> **Short problem**:
Output, word for word, everything in the listing from the line containing "Enable the Paused toggle" down to the end of the listing, and leave the pictures out of your answer.
----------------
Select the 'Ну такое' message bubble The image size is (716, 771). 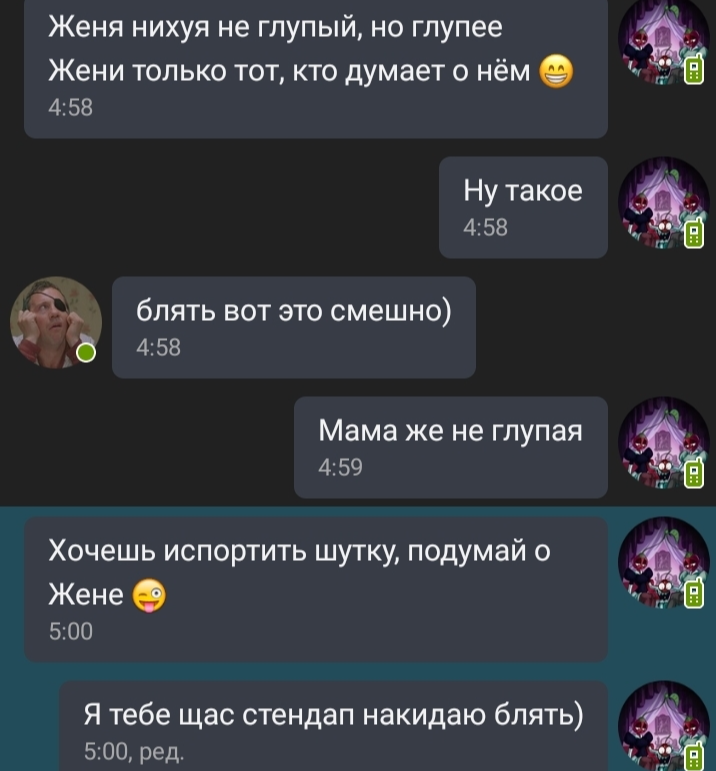point(523,207)
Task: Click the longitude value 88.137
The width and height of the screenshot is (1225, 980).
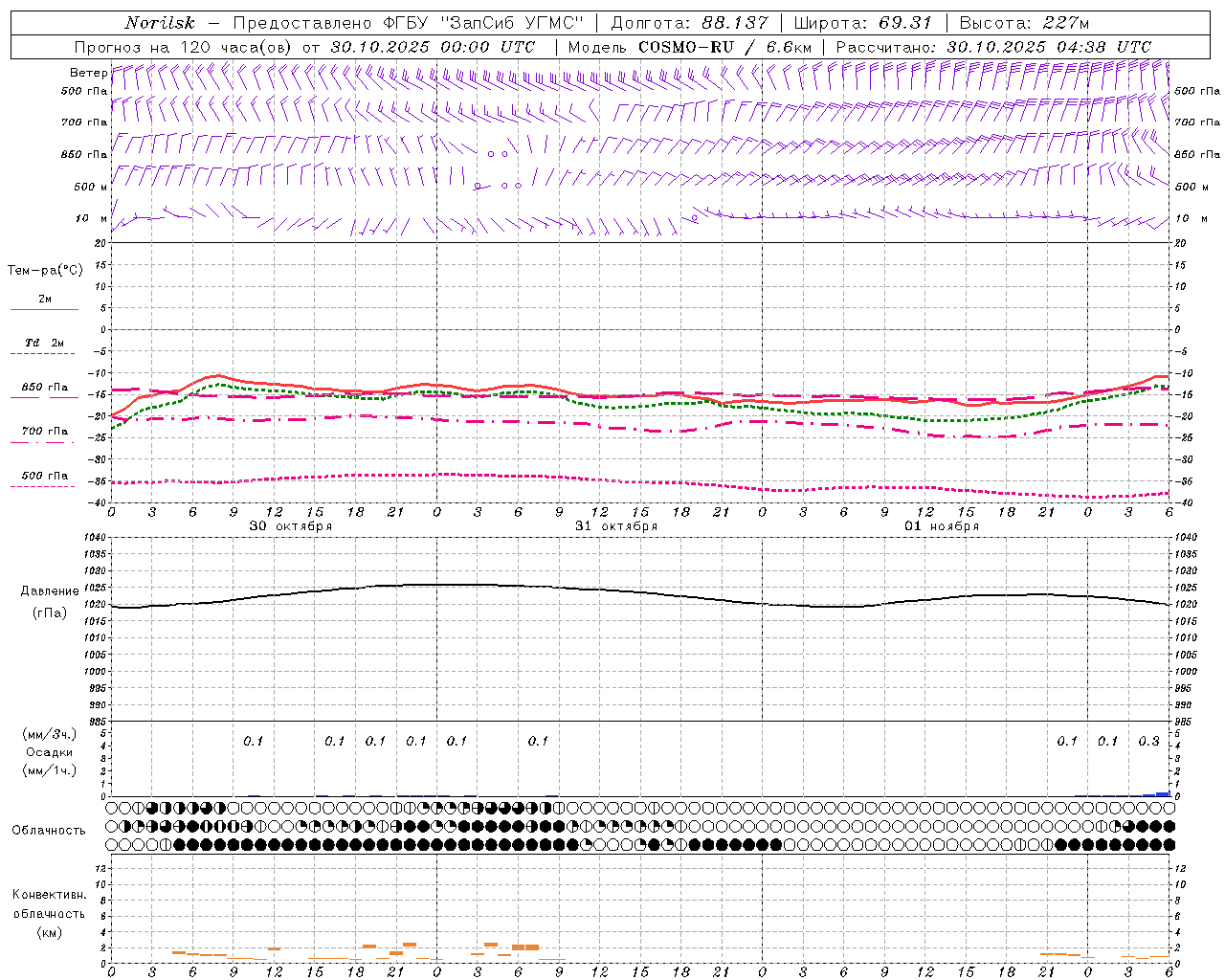Action: click(734, 23)
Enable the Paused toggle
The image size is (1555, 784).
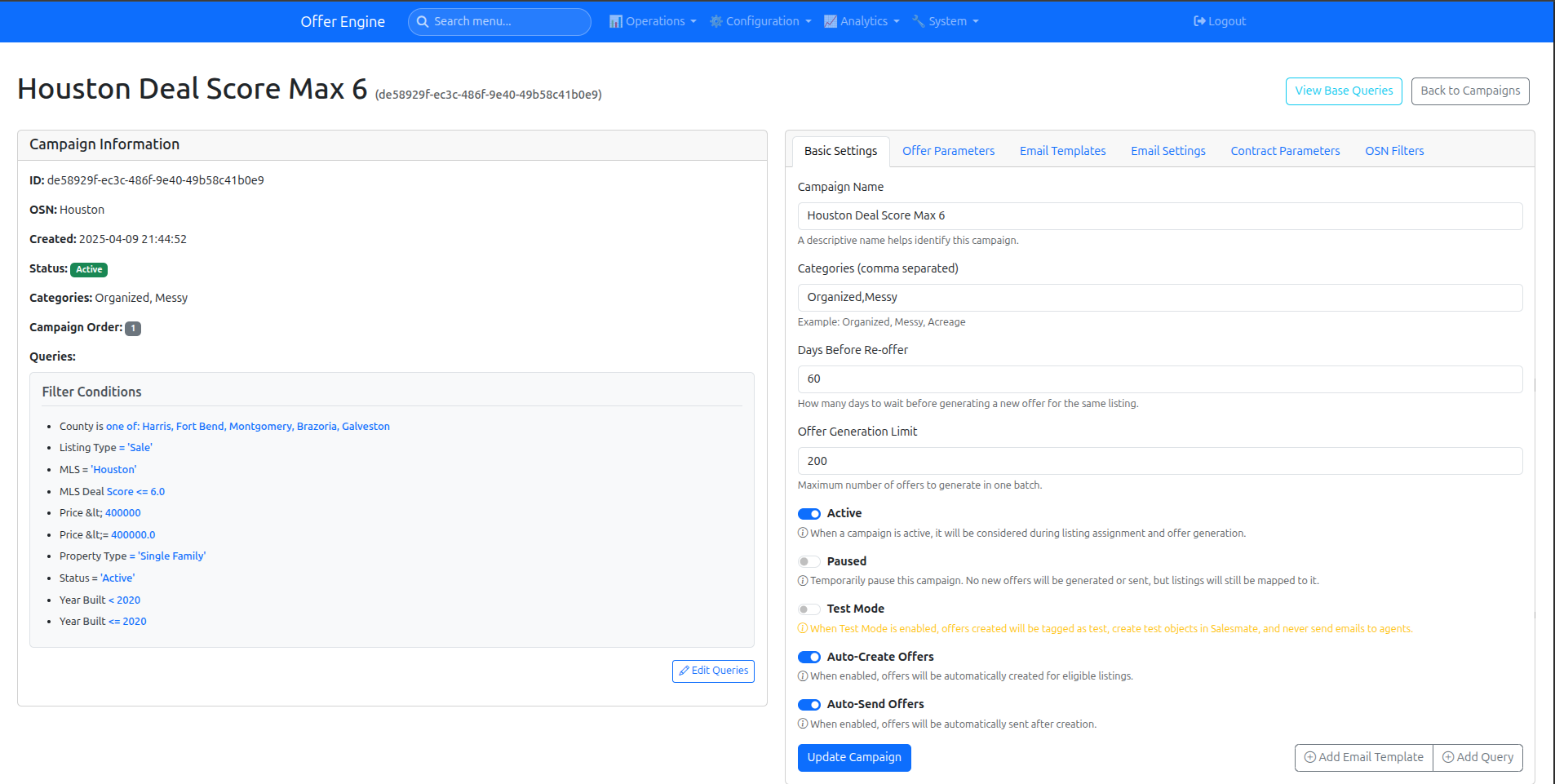[809, 561]
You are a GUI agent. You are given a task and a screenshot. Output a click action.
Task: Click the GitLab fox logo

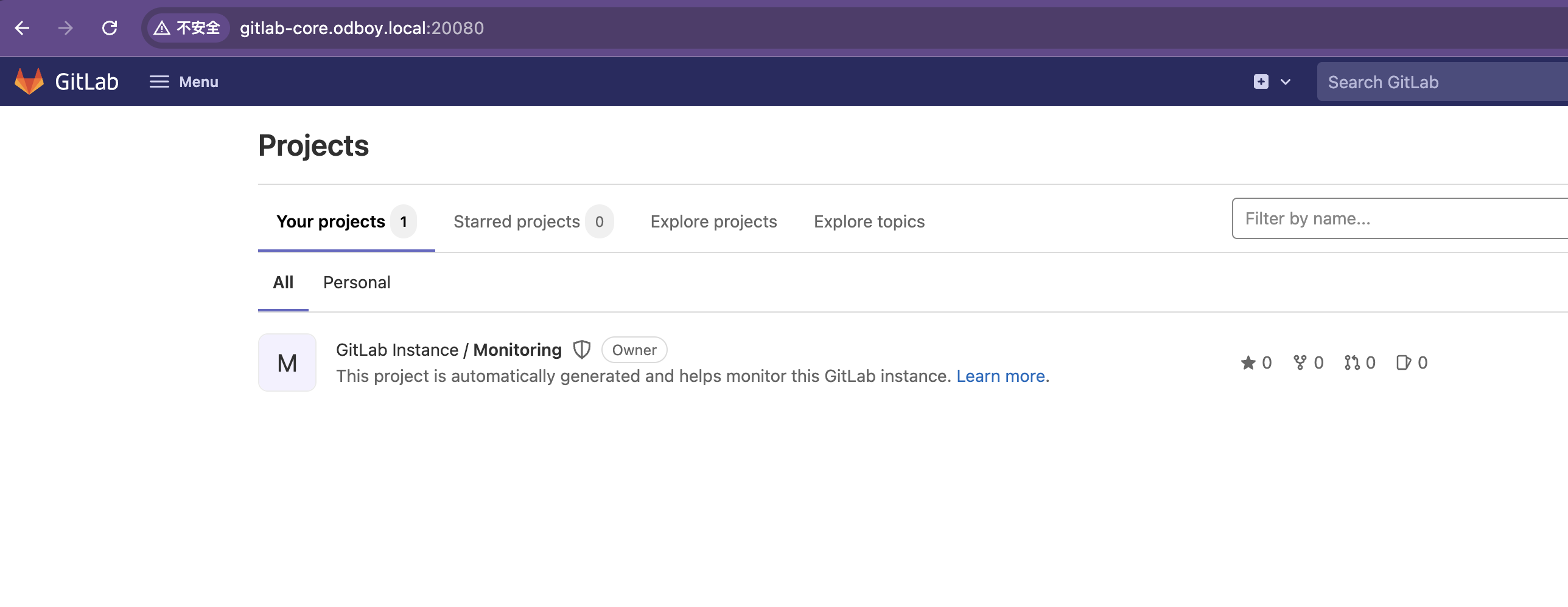tap(29, 82)
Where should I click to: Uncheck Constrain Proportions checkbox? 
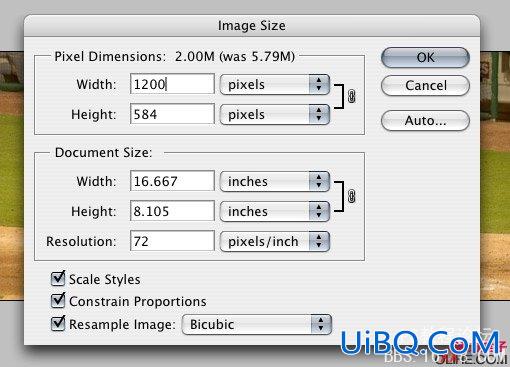coord(58,300)

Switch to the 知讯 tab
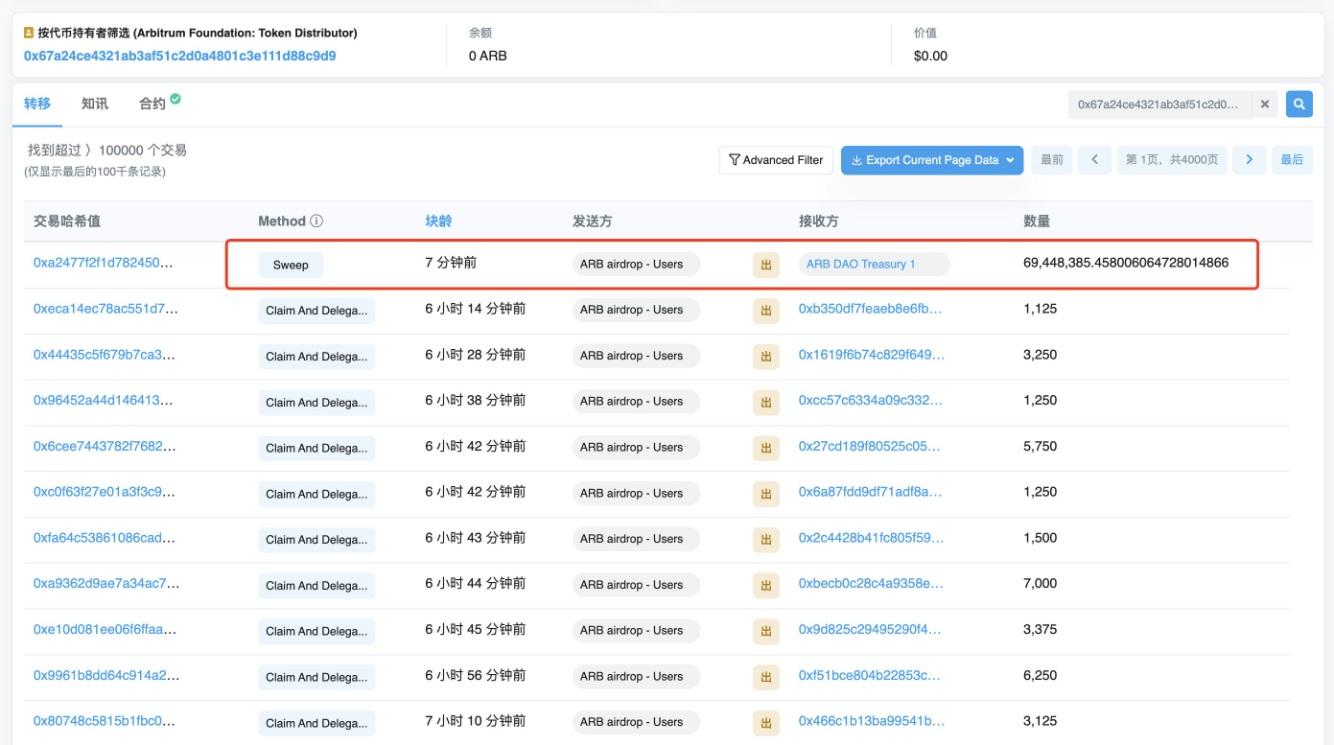pyautogui.click(x=95, y=102)
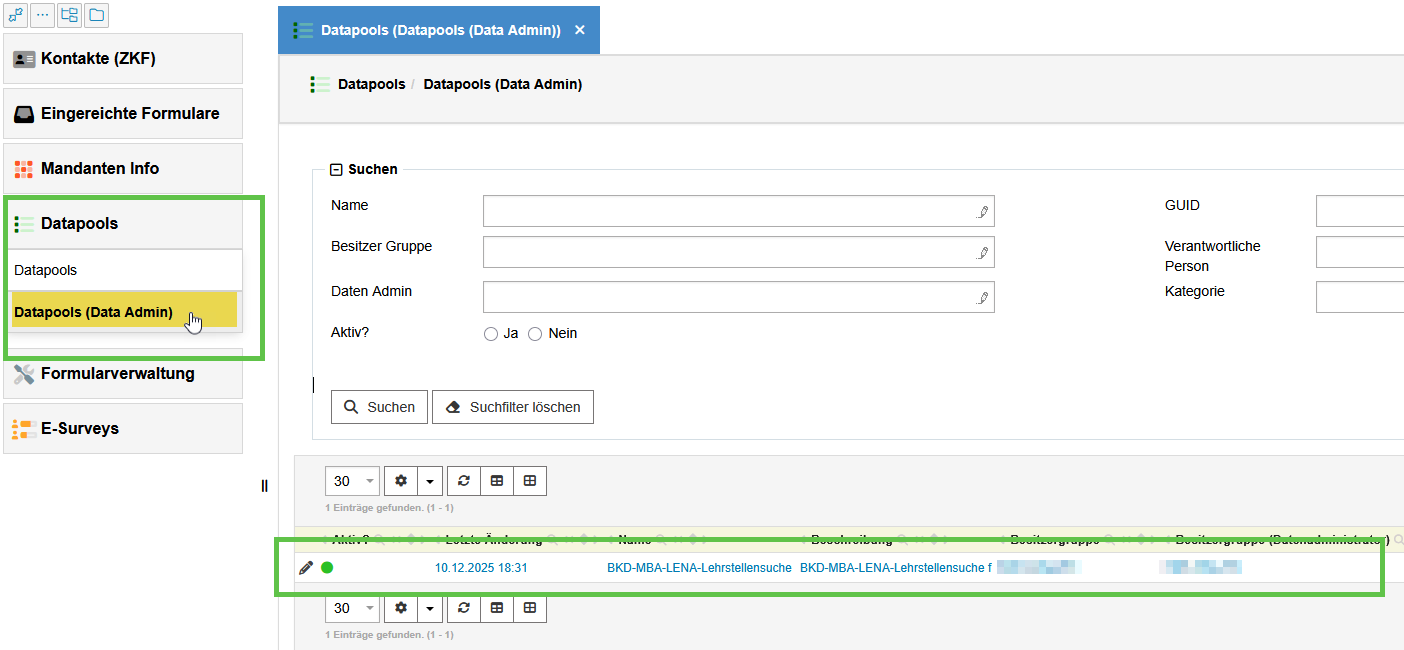Click the ellipsis icon in top-left toolbar
1404x650 pixels.
point(42,15)
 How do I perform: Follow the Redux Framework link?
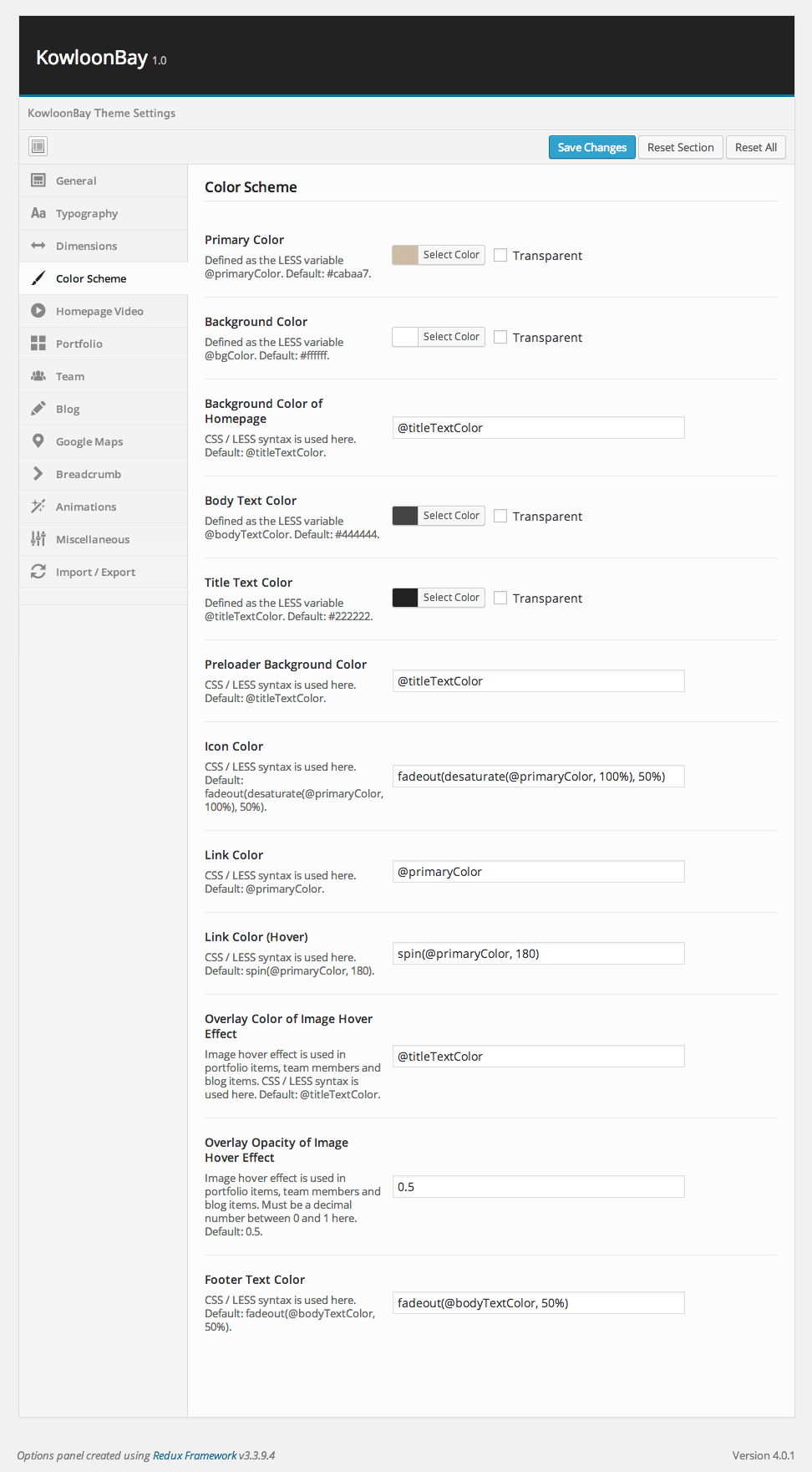pyautogui.click(x=195, y=1455)
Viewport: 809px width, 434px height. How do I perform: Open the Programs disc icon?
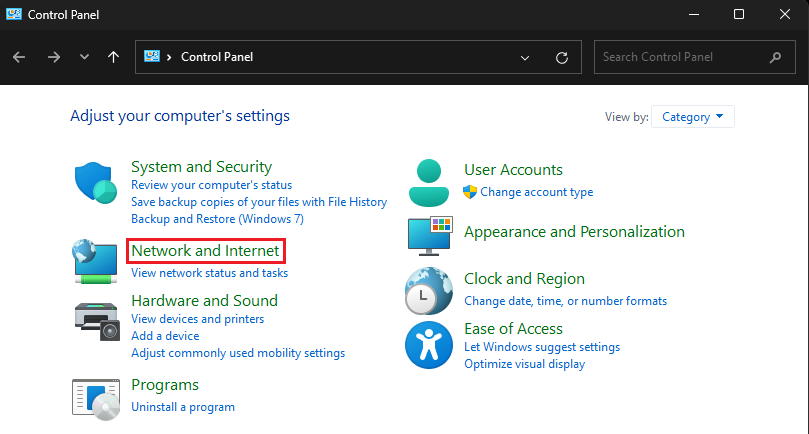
----------------
> **Complete response**:
Enable the Paused toggle
The image size is (1555, 784).
[809, 561]
You are a GUI agent. You are given a task and a screenshot. Output a click action.
Task: Click the GitLab fox logo

tap(29, 82)
Where should I click to: Uncheck Constrain Proportions checkbox? 
coord(58,300)

Switch to the 知讯 tab
pyautogui.click(x=95, y=102)
Click the ellipsis icon in top-left toolbar
1404x650 pixels.
point(42,15)
 How do I perform: Follow the Redux Framework link?
pyautogui.click(x=195, y=1455)
Viewport: 809px width, 434px height. How do I perform: Open the Programs disc icon?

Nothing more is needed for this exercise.